Suspense builds up as this experienced and professional old angler watches the dip of the

three sticks over the side of the skiff, while he rows steadily and gently, keeping the lines straight

up and down at their respective depths. Sunrise comes sharply, with a glare, and wisely, Santiago

rows without looking into it. Despite the glare, his lines are straighter and truer than other less

skillful fishermen. He equates this precision with which he keeps his lines with his present

absence of luck. Yet he never gives up the hope and although it is better to be lucky, Santiago

would rather be exact.

One of Santiago's habits is talking aloud to himself. This talking aloud is a clever device

used by Hemingway to compensate for the absence of Manolin.
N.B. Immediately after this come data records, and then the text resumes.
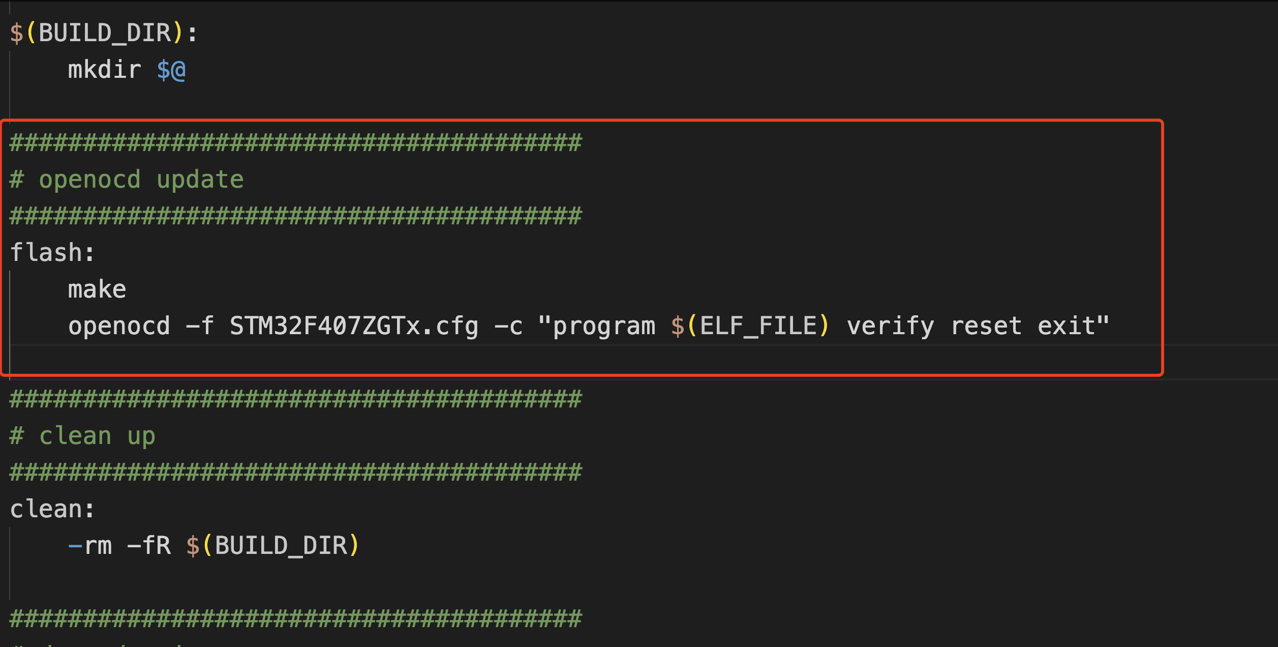Click the word reset in program string
This screenshot has width=1278, height=647.
click(x=986, y=326)
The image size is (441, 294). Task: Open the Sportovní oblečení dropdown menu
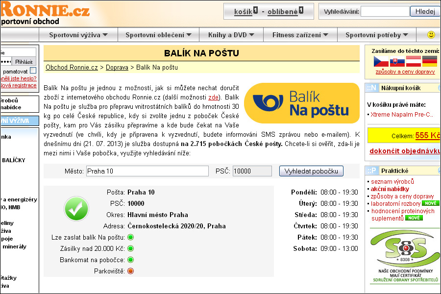coord(158,35)
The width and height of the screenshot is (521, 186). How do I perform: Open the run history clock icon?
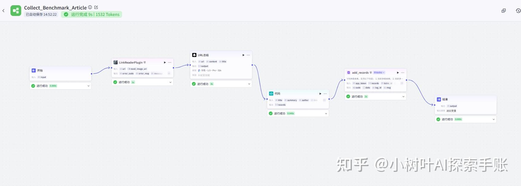click(x=518, y=11)
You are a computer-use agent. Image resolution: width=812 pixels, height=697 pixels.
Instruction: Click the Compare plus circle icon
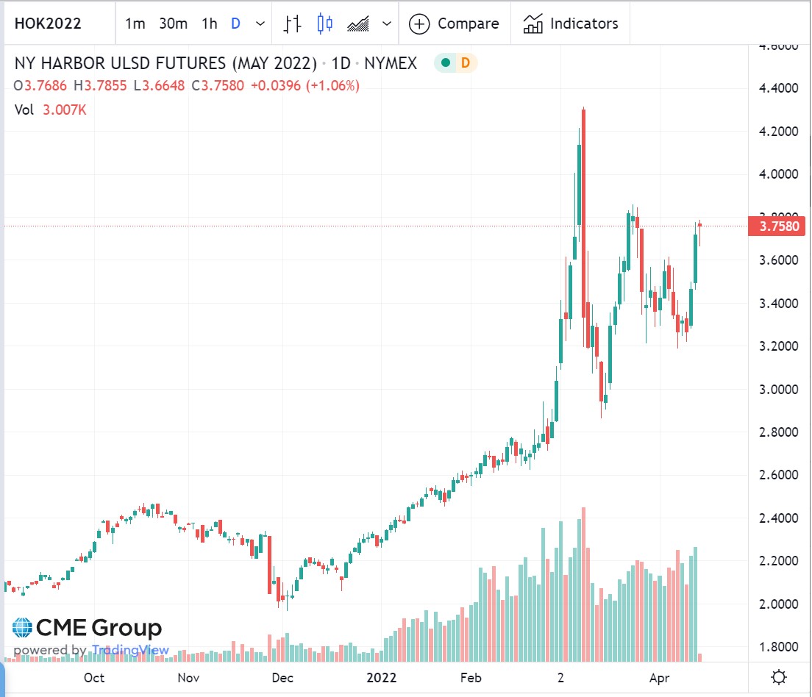coord(419,24)
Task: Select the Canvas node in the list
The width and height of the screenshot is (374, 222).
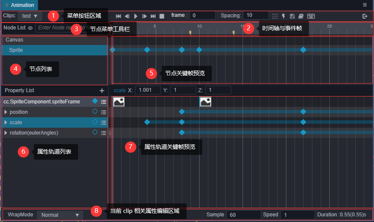Action: (14, 40)
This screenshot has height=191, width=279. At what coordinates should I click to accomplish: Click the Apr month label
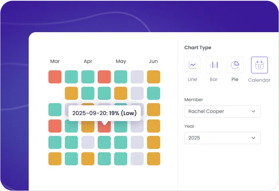click(x=88, y=62)

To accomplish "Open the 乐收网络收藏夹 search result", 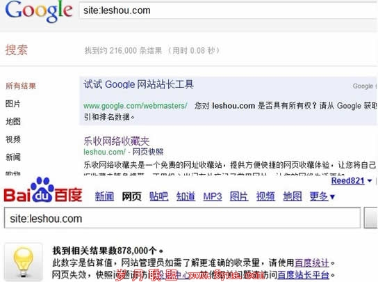I will [x=117, y=141].
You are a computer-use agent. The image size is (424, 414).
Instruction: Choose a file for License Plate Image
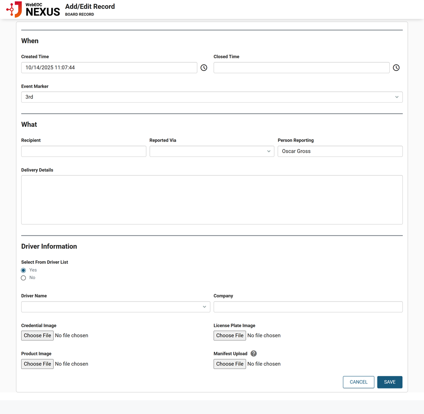(x=229, y=336)
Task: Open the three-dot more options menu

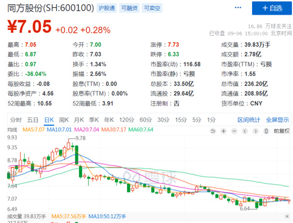Action: pos(238,8)
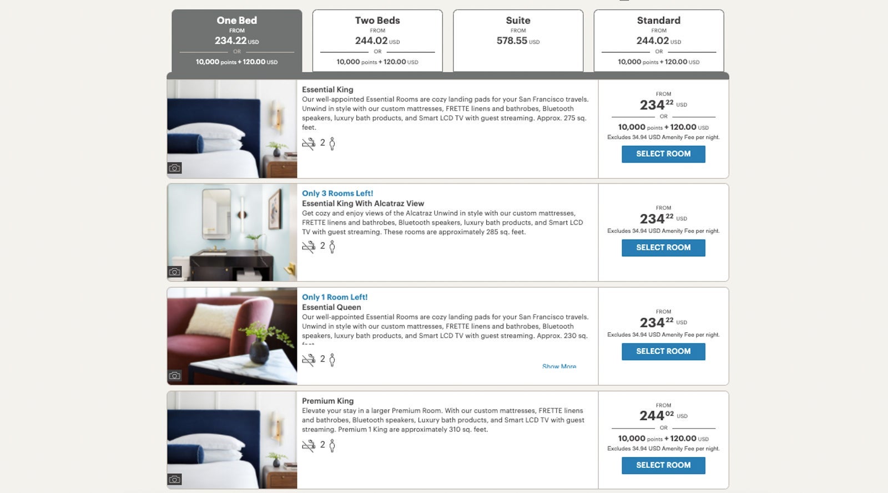The image size is (888, 493).
Task: Click the Premium King room title
Action: click(327, 401)
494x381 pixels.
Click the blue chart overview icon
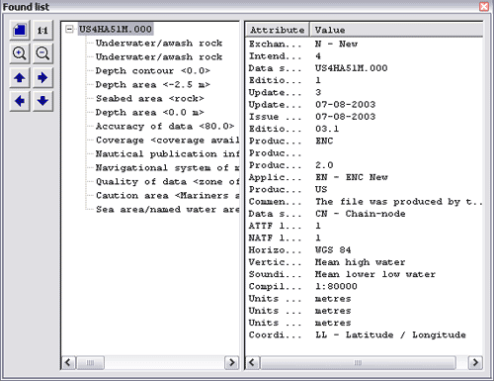20,31
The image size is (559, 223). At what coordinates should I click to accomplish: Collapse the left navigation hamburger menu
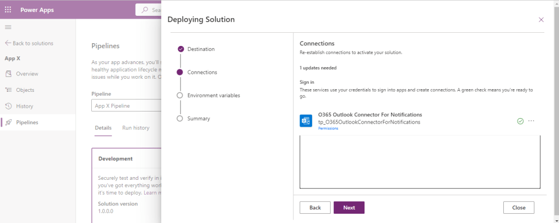(x=8, y=27)
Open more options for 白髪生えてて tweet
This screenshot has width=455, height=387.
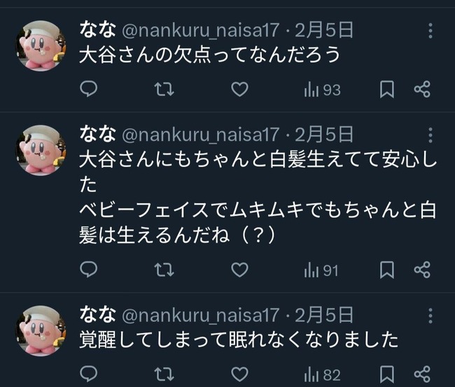click(x=431, y=135)
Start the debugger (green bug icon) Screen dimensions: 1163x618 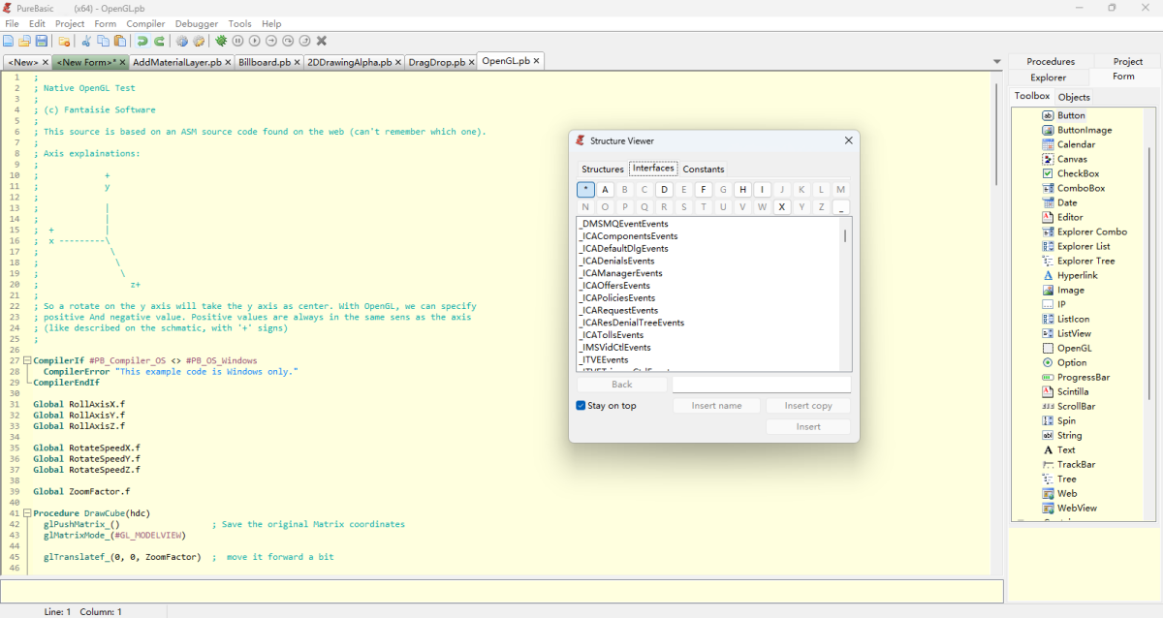[x=222, y=41]
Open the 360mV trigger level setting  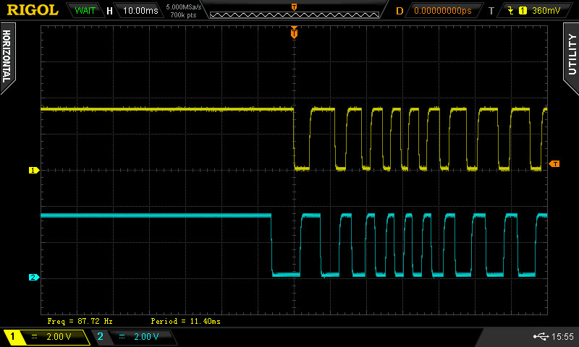tap(546, 11)
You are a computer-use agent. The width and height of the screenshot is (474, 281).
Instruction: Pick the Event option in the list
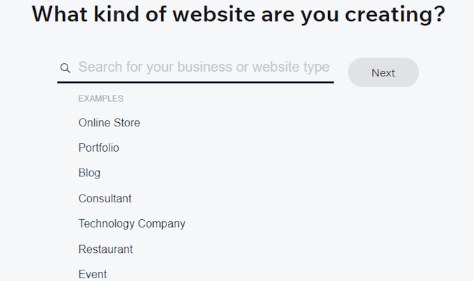[93, 275]
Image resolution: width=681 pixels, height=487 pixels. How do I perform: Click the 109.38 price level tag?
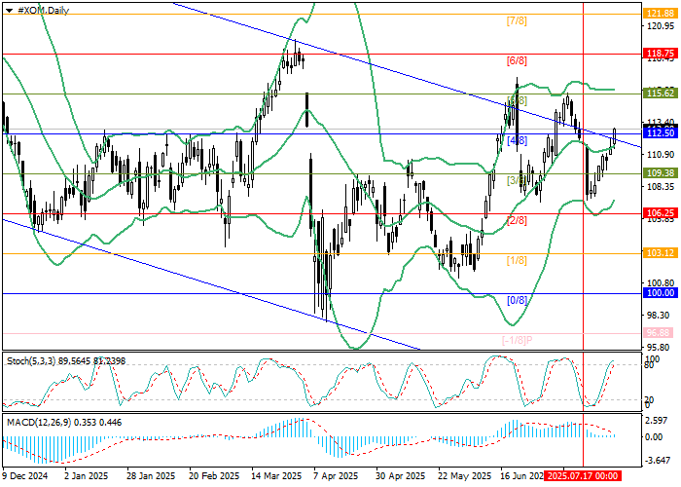(661, 172)
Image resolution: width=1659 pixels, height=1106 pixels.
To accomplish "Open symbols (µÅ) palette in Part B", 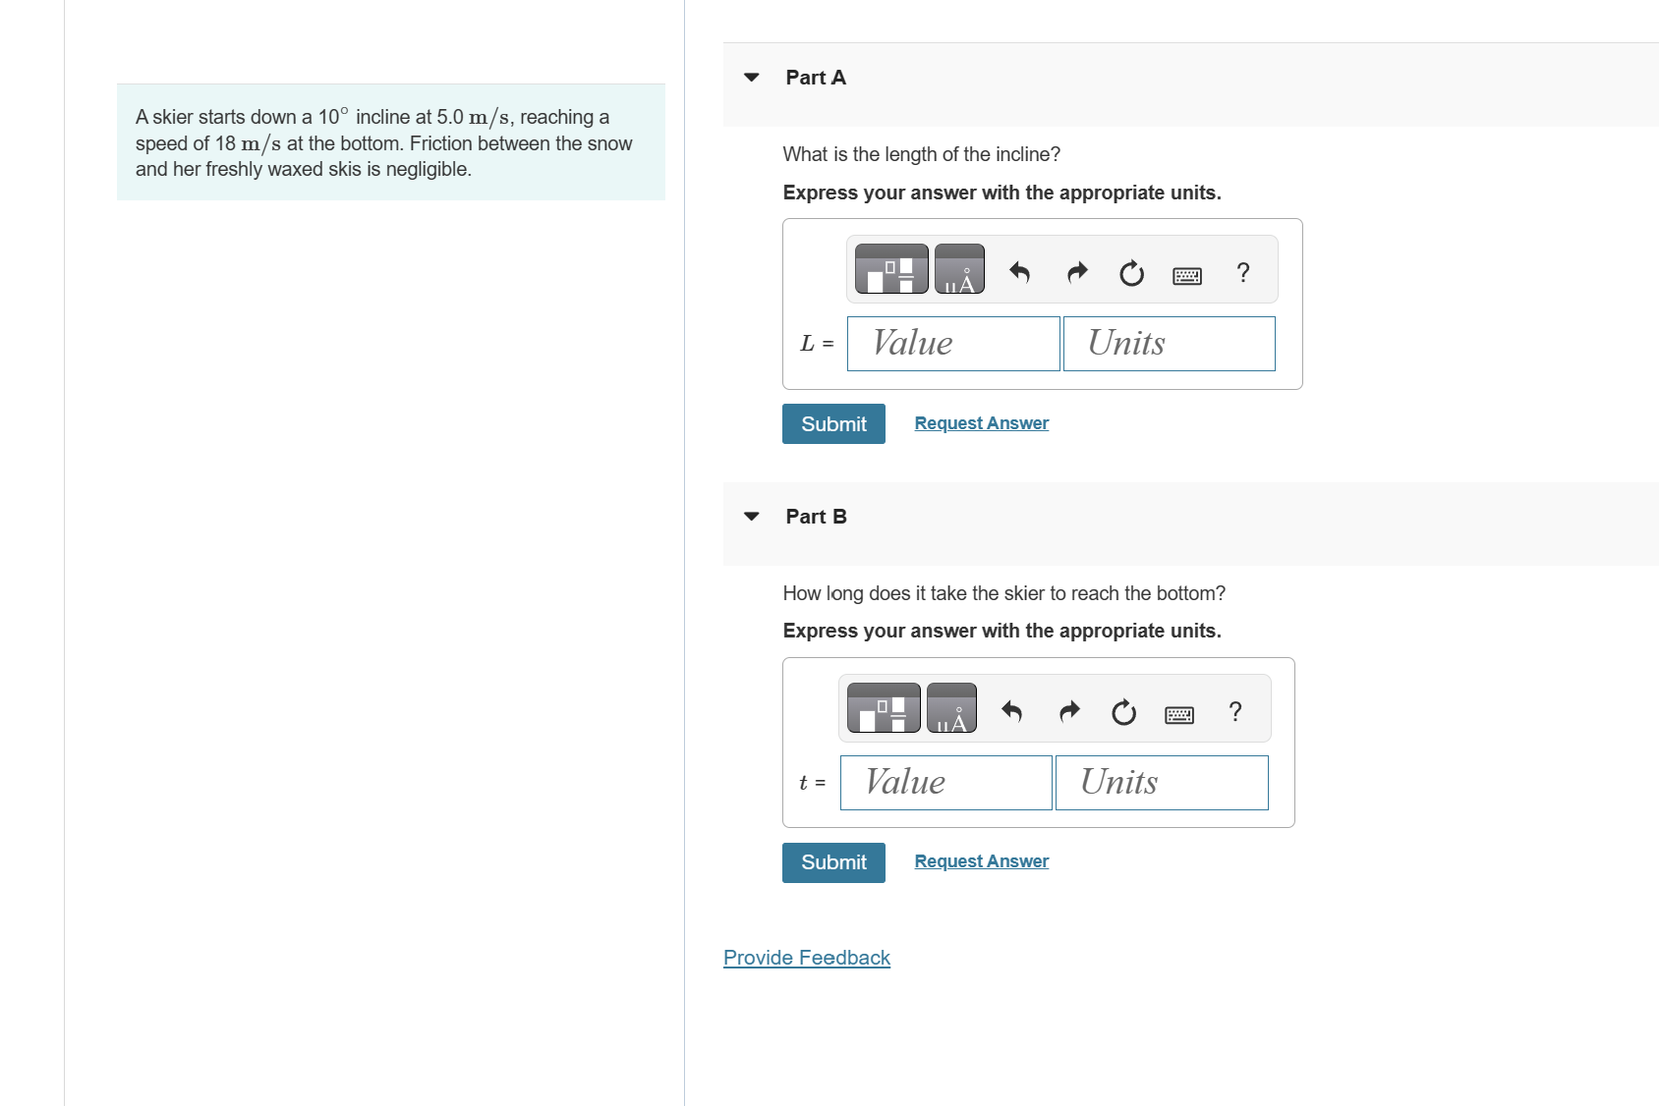I will (951, 708).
It also shows the depth of

loneliness experienced by Santiago. The old man's conversations express his feelings, thoughts,

private dreams and reminiscences in a spontaneous and interesting manner. The old man is now

far-out, farther than he has ever fished before. He can no longer see the hill tops. His lines go

straight down into water. His whole being is engaged in his task and creates a feeling that his

efforts and patience will be rewarded.

Santiago maintains an obscure complicity with nature, composed of fear and fascination.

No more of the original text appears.